▶ [REQUIREMENT]: Reproduce the opening lines of the records exactly, up to and including the line in which "The height and width of the screenshot is (266, 254)." occurs.

[RECORDS SHOWN Boundary: Start]

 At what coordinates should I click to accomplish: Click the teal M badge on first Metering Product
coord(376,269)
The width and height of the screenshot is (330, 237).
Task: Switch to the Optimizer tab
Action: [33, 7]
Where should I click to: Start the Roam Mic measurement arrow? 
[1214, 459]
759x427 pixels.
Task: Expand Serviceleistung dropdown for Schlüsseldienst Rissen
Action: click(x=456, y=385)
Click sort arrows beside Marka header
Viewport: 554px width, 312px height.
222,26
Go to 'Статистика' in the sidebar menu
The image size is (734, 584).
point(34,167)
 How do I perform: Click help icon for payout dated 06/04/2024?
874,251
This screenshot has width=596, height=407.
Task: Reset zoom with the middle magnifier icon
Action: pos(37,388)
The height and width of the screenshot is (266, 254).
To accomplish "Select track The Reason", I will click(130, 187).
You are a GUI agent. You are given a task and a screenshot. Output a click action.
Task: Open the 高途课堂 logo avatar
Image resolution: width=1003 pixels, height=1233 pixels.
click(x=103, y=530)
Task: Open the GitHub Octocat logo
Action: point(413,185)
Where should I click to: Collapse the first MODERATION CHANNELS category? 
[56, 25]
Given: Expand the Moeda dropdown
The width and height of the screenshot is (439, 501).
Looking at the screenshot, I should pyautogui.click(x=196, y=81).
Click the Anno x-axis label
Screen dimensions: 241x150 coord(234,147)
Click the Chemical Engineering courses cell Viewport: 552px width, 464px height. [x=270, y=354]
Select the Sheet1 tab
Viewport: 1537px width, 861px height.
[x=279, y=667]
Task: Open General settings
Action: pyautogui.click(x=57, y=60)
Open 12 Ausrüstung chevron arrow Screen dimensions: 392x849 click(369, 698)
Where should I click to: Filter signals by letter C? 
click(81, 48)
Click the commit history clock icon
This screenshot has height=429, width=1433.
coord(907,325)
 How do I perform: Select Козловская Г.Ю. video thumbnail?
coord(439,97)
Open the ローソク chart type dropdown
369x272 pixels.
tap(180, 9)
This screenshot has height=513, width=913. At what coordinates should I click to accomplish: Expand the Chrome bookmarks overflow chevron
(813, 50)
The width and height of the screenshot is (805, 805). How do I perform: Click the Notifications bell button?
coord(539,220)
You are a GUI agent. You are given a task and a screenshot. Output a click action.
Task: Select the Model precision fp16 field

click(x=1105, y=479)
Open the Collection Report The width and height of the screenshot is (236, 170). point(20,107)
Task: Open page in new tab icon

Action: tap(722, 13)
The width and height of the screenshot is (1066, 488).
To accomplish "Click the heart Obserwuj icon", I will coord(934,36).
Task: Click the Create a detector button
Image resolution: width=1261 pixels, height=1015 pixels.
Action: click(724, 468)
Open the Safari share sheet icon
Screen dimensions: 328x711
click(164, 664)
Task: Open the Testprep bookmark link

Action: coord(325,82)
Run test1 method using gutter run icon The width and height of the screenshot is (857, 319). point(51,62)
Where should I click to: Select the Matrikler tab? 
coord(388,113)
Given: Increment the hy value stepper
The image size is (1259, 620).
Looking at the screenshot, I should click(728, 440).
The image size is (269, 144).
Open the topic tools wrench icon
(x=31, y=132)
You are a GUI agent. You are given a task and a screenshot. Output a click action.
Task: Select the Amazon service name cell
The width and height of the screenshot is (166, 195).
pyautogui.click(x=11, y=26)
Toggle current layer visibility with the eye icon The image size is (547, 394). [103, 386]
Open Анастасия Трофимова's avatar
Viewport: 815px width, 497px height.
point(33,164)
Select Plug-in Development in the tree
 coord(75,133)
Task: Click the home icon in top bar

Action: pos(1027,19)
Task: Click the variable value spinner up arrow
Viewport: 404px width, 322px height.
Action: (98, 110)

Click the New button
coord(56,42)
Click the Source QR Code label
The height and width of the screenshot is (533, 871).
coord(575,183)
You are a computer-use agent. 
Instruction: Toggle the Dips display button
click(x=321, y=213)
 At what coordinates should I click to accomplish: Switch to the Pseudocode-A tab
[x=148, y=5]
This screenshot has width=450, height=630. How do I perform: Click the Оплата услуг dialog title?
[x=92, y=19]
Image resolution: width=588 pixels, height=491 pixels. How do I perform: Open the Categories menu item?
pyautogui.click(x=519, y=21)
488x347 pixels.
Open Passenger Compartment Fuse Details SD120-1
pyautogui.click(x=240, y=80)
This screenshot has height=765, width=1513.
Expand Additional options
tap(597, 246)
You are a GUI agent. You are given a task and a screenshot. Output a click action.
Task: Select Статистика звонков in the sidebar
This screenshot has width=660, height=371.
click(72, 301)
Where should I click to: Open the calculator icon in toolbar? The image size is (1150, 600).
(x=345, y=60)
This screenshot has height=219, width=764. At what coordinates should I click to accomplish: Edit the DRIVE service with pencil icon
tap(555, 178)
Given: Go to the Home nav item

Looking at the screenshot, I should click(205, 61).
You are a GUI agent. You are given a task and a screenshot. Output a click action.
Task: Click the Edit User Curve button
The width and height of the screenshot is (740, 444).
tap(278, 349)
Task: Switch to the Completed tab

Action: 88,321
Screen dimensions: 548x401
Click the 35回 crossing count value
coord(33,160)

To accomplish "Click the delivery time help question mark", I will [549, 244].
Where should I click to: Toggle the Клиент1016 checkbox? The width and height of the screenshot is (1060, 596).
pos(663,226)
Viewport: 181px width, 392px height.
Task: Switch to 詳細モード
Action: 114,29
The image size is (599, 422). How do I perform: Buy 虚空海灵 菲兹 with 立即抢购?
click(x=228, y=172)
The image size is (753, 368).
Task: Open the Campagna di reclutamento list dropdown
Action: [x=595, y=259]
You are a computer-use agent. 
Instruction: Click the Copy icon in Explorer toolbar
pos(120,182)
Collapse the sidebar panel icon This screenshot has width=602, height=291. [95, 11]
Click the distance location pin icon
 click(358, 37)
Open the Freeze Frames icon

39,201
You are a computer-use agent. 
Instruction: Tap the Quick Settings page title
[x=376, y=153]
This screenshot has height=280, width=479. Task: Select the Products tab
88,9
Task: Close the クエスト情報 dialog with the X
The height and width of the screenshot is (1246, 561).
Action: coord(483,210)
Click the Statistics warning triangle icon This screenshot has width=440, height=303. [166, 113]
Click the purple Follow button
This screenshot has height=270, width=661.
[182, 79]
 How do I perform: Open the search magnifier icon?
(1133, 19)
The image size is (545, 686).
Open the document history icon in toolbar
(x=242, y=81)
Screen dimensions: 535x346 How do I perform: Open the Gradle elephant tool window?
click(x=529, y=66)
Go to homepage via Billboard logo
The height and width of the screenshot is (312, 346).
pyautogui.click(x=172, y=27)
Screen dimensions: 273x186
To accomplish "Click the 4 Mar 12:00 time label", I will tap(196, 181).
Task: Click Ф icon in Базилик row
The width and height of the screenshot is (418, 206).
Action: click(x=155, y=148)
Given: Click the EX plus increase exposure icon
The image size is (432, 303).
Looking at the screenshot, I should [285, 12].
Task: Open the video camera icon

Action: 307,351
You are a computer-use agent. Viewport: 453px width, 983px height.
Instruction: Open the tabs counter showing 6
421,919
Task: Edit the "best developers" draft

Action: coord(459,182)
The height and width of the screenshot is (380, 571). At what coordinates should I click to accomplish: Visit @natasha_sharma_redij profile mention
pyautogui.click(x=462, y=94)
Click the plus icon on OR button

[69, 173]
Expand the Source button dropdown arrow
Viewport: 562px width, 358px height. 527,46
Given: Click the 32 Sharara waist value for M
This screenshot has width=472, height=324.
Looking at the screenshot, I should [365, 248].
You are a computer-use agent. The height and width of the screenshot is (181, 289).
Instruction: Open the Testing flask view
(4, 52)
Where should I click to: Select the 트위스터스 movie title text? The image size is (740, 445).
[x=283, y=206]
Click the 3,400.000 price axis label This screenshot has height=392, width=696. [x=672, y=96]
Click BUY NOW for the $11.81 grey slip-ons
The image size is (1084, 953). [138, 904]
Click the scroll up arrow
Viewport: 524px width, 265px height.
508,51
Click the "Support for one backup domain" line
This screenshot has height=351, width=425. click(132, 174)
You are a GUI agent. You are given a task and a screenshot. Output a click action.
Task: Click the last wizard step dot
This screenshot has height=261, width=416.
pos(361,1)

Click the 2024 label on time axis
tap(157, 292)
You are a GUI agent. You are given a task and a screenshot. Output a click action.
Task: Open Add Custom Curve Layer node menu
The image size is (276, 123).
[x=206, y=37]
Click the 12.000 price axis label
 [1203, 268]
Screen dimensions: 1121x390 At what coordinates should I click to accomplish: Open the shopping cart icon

[RECORDS SHOWN Boundary: End]

▶ [WRITTEN ANSWER]:
 At what coordinates should I click to accomplish: Click the teal M badge on first Metering Product
coord(376,269)
The width and height of the screenshot is (330, 237).
Task: Switch to the Optimizer tab
Action: [33, 7]
Where should I click to: Start the Roam Mic measurement arrow? 
[1214, 459]
759x427 pixels.
Task: Expand Serviceleistung dropdown for Schlüsseldienst Rissen
Action: click(x=456, y=385)
Click sort arrows beside Marka header
Viewport: 554px width, 312px height.
222,26
Go to 'Статистика' in the sidebar menu
The image size is (734, 584).
point(34,167)
 How do I perform: Click help icon for payout dated 06/04/2024?
874,251
This screenshot has width=596, height=407.
Task: Reset zoom with the middle magnifier icon
Action: pos(37,388)
The height and width of the screenshot is (266, 254).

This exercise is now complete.